■ **Задание**: Перепишите дословно фрагмент исходного текста от «Эта история — одна» до «верить в сказки. А взрослым?».

::: Исходный текст

Події

«Вот уже девять лет мой дом держится добротой читателей «Фактов»

0:00 — 15 грудня 2006 eye 356

Как эстафетную палочку, передают друг другу незнакомые люди Тамару Голубятникову из Херсона и ее приемного сына Славу, финансируя лечение мальчика и фактически спасая его от смерти

Эта история — одна из моих любимейших журналистских историй. Может, потому, что она очень похожа на ожившую новогоднюю сказку. Детям положено верить в сказки. А взрослым?

— Нашу взрослую сказку мы пишем вместе с «ФАКТАМИ», — улыбается Тамара Голубятникова. — Когда 9 лет назад я взяла шефство над брошенным умирающим грудничком, то разве могла рассчитывать, что поднимать его будем всем читательским миром? Знала, конечно, что «ФАКТЫ» — газета, которая следит за судьбой своих героев, но не до такой же степени! Вот уже много лет ощущение тесного дружеского круга позволяет нам с сынишкой просыпаться по утрам в уверенности: мы не одни. Заботой и поддержкой совсем незнакомых людей — почитателей вашего издания — держится все эти годы мой дом: на деньги друзей «ФАКТОВ» я кормлю и лечу своего Славика, они из года в год оплачивают моему малышу первую клубнику и поездки на море, собирают в школу, шлют подарки к Новому году и Рождеству. Это счастье длится и длится, убеждая меня: мир полон дремлющей любви. Спасибо изданию, умеющему ее разбудить. Немного помощи, радости, дружбы всегда могут кого-то спасти.

::::::
::: Сведения

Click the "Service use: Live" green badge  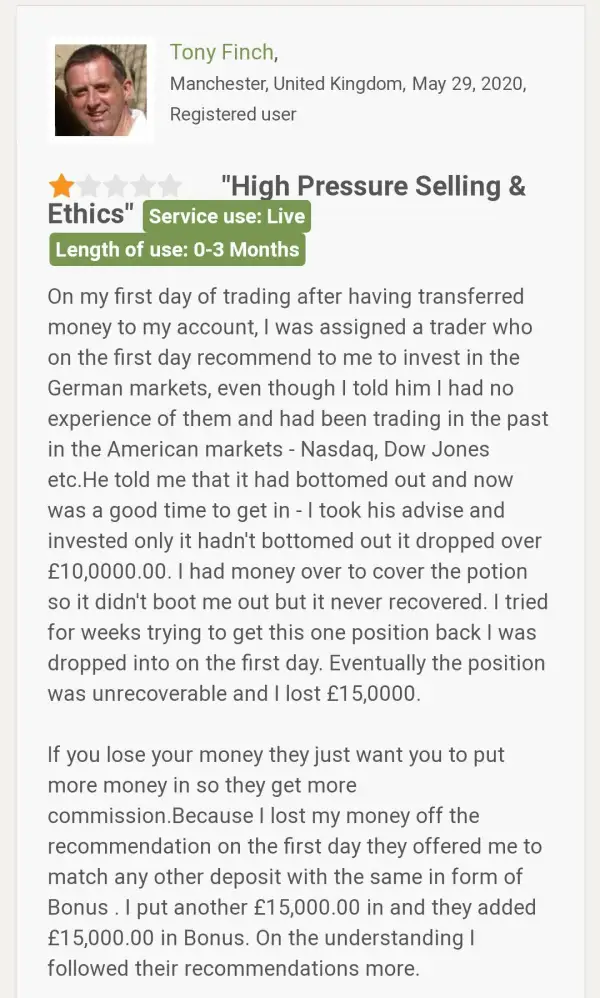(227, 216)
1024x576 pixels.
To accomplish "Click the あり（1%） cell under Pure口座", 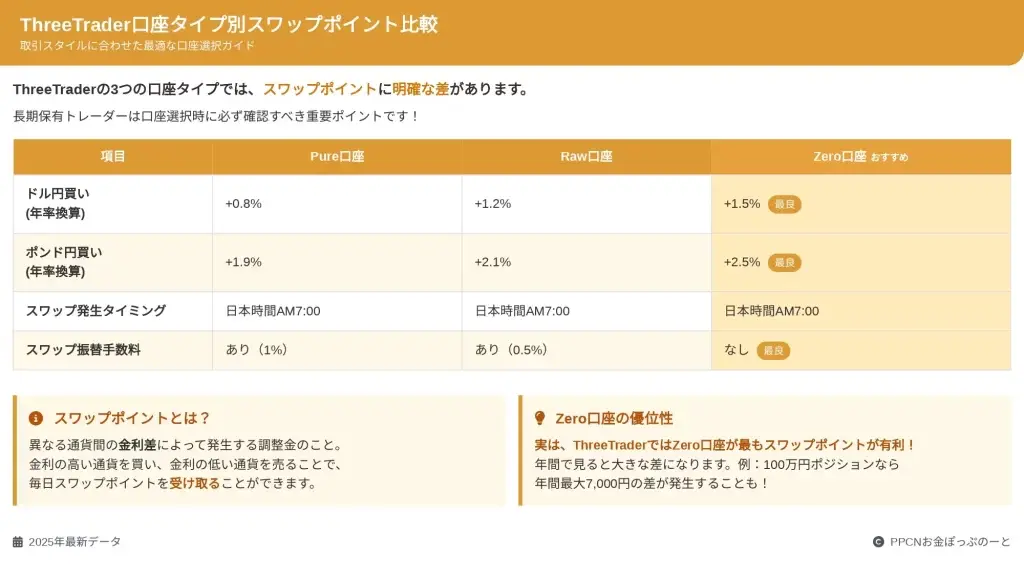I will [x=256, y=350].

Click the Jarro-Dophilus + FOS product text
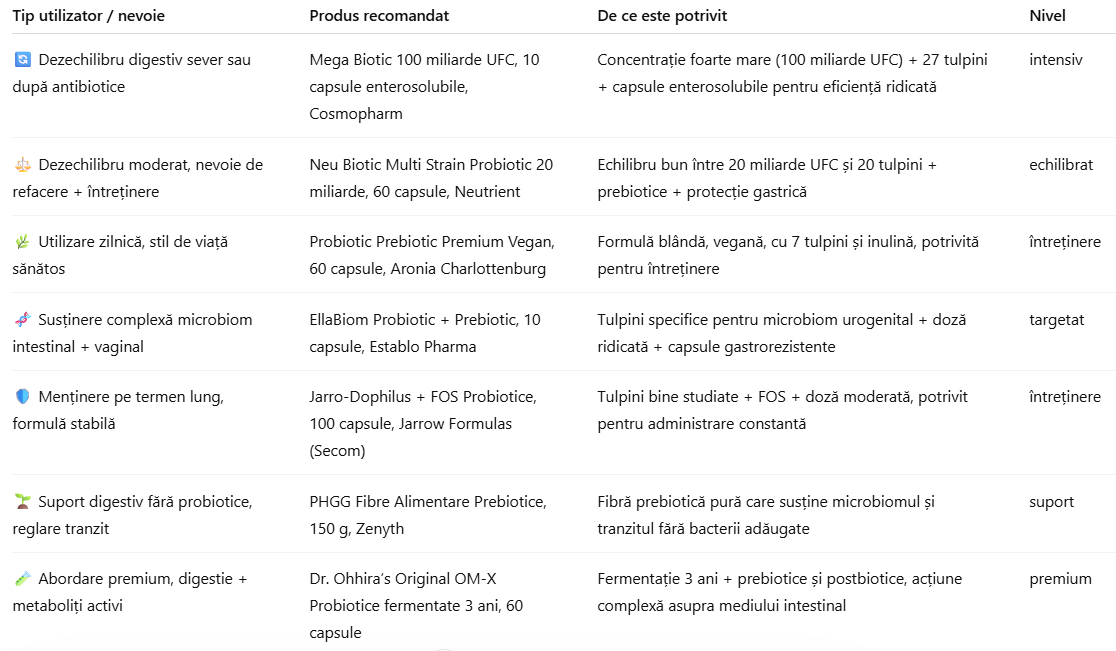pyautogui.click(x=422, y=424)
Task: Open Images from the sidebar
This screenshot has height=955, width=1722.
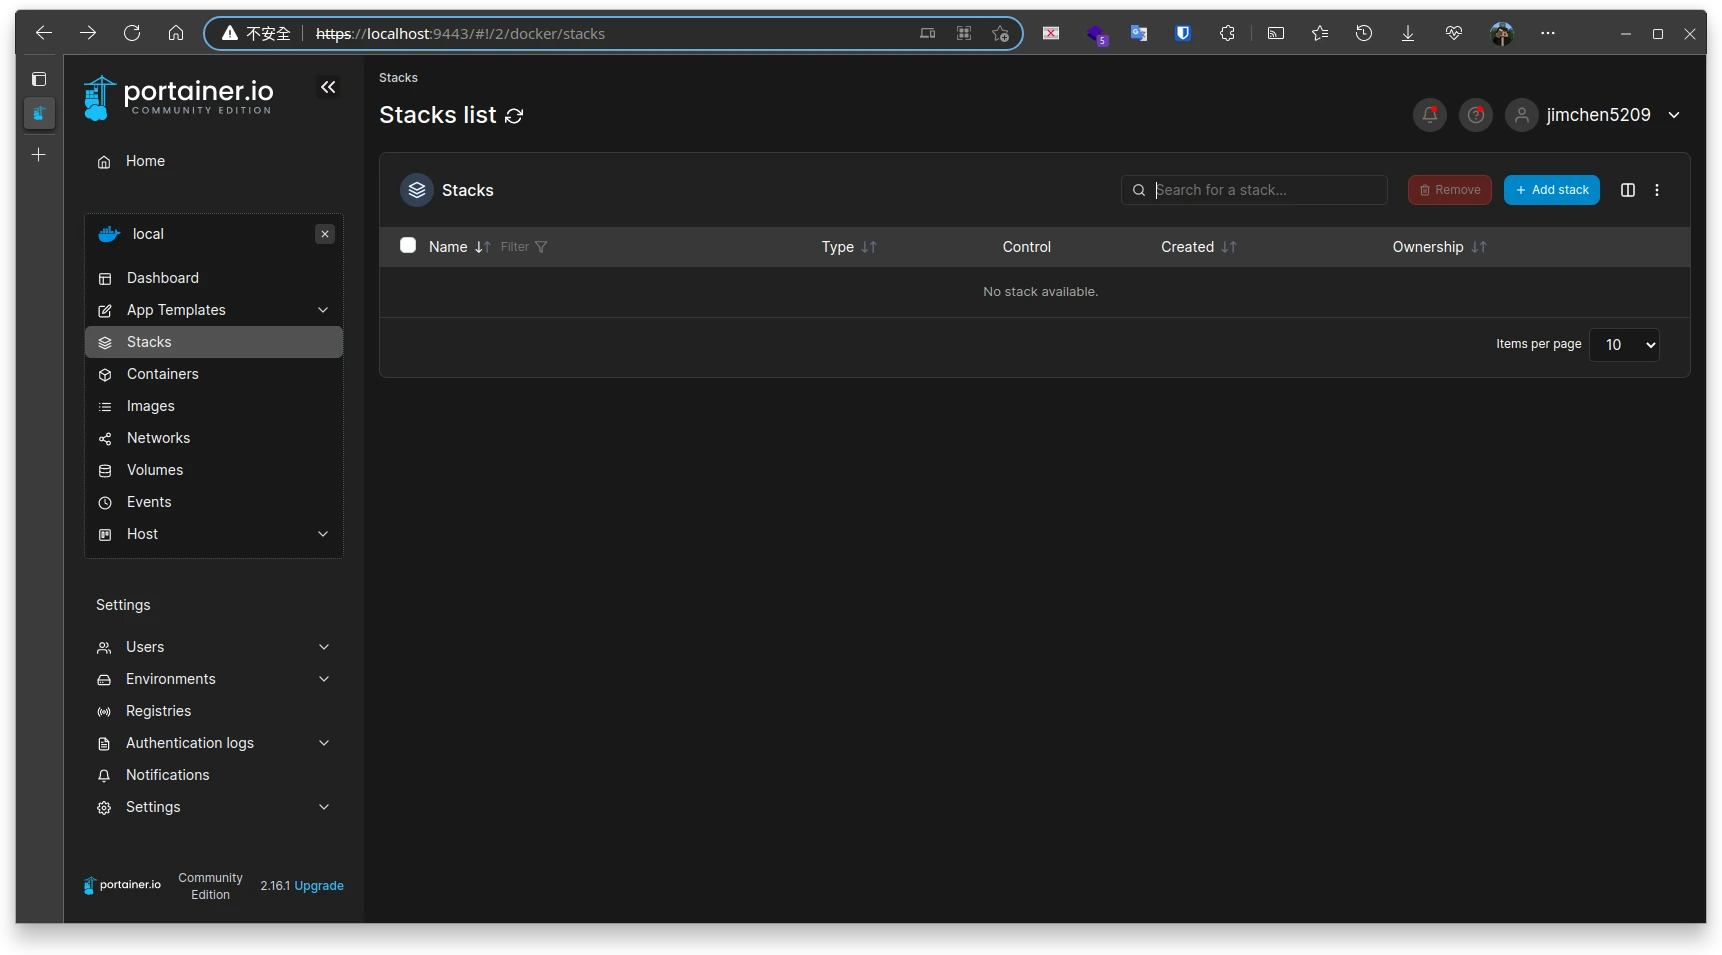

::::::
::: Сведения

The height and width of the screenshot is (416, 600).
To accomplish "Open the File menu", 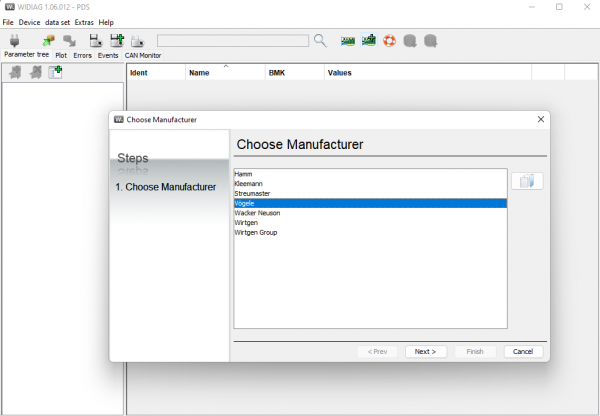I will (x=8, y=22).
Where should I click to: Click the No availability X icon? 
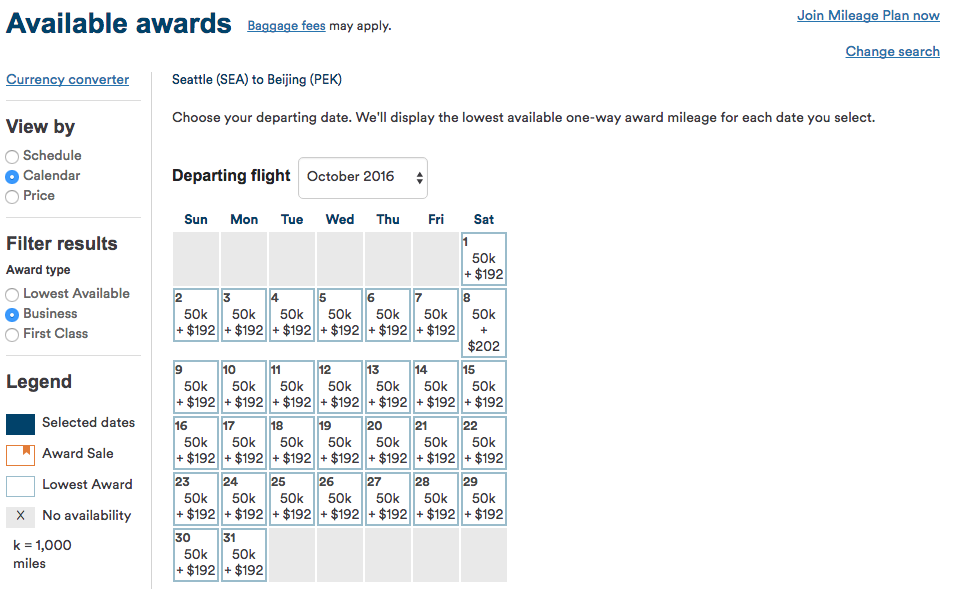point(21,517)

::::::
::: Сведения

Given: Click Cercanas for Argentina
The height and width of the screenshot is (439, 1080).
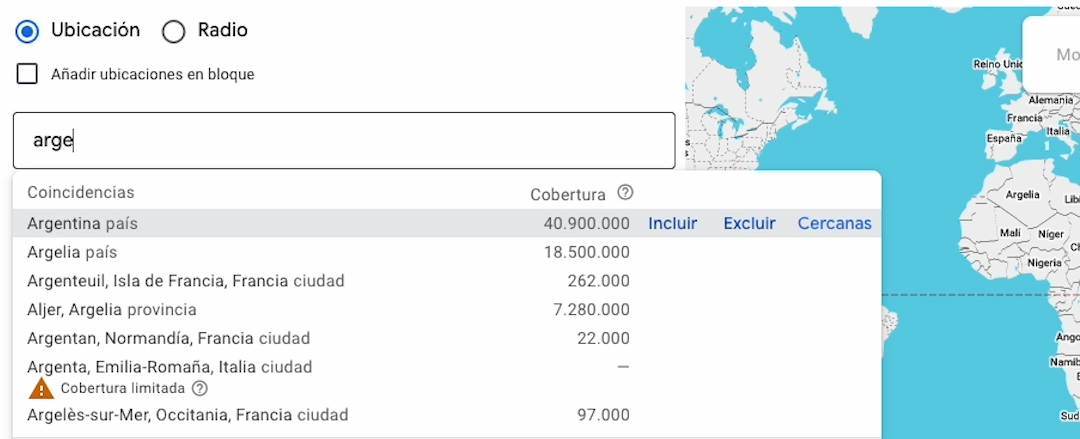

::::::

■ **Ответ**:
Эта история — одна из моих любимейших журналистских историй. Может, потому, что она очень похожа на ожившую новогоднюю сказку. Детям положено верить в сказки. А взрослым?